CHRONIC CYCLOSPORINE-INDUCED NEPHROPATHY IN THE RAT

Abstract

Cyclosporine CsA nephrotoxicity was examined in male Sprague-Dawley rats with or without prior uninephrectomy, injected daily with 12.5 mg/kg CsA, and fed a salt-depleted or normal diet for 3–10 weeks. Control rats received the CsA vehicle. CsA induced a fall in creatinine clearance in salt-depleted rats, from 1.3±0.1 to 0.8±0.1 ml/min (P<0.001), and in normally fed rats from 1.8±0.2 to 1.0±0.2 ml/min (P<0.02). Vehicle treatment had no effect. The most striking morphologic changes were those of thick ascending limb cell atrophy with concomitant fibroblastic proliferation and collagen formation; these alterations were present in the inner stripe of the outer medulla and the medullary ray. The medullary-ray findings included S2-S3 degenerative changes as well and apparently correspond to the striped fibrosis described in human CsA nephropathy. The alterations were specific to the CsA group, progressive, and most severe in the salt-depleted, CsA-injected rats (on a scale of 0–4:1.7±0.2 for medullary rays, and 2.0± 0.2 for inner stripe, P<0.001). Morphologic changes predicted renal failure (r = 0.3, P<0.01 for cortical alterations, and r = 0.5, P<0.001 for medullary alterations).
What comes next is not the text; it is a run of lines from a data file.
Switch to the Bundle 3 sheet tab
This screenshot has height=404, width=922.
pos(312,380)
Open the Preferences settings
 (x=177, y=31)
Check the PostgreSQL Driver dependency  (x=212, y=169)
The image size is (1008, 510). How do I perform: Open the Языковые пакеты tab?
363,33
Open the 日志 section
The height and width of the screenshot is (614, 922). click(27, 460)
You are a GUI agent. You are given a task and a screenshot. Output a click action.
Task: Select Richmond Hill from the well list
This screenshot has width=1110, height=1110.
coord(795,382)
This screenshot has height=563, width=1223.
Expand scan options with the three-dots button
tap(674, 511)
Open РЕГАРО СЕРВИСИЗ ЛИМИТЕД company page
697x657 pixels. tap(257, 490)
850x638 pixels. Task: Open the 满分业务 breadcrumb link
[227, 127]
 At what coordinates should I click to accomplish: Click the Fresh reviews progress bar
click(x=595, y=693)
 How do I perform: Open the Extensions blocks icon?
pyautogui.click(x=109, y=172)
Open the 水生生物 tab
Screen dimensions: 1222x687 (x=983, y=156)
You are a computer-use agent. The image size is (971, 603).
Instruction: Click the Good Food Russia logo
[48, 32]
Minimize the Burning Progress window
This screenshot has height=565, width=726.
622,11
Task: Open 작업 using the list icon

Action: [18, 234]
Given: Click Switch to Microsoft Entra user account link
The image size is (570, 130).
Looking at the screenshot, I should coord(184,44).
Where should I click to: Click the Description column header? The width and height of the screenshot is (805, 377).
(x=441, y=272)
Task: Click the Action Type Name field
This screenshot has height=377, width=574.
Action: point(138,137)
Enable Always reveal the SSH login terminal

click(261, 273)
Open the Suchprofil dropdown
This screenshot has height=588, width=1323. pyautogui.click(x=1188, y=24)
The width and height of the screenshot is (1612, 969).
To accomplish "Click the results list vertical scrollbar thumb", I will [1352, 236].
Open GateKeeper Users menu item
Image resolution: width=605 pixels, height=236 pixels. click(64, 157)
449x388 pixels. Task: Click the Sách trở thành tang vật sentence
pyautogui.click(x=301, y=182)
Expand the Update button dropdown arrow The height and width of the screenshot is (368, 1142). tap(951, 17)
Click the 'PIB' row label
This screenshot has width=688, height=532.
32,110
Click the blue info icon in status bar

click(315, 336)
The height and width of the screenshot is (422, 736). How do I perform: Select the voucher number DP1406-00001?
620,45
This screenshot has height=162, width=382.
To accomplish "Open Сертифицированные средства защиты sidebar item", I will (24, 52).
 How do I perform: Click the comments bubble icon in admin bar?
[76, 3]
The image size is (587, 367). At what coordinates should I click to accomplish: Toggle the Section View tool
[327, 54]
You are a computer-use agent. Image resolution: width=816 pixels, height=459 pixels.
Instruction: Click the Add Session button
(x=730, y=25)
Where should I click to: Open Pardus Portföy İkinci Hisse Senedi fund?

Prior uninephrectomy did not enhance these changes. Thus, chronic CsA administration impaired kidney function and induced morphologic alterations found in regions characterized by, and in nephron segments particularly vulnerable to, limited O2 availability. Salt depletion appears to accelerate the development of chronic CsA renal injury in the rat.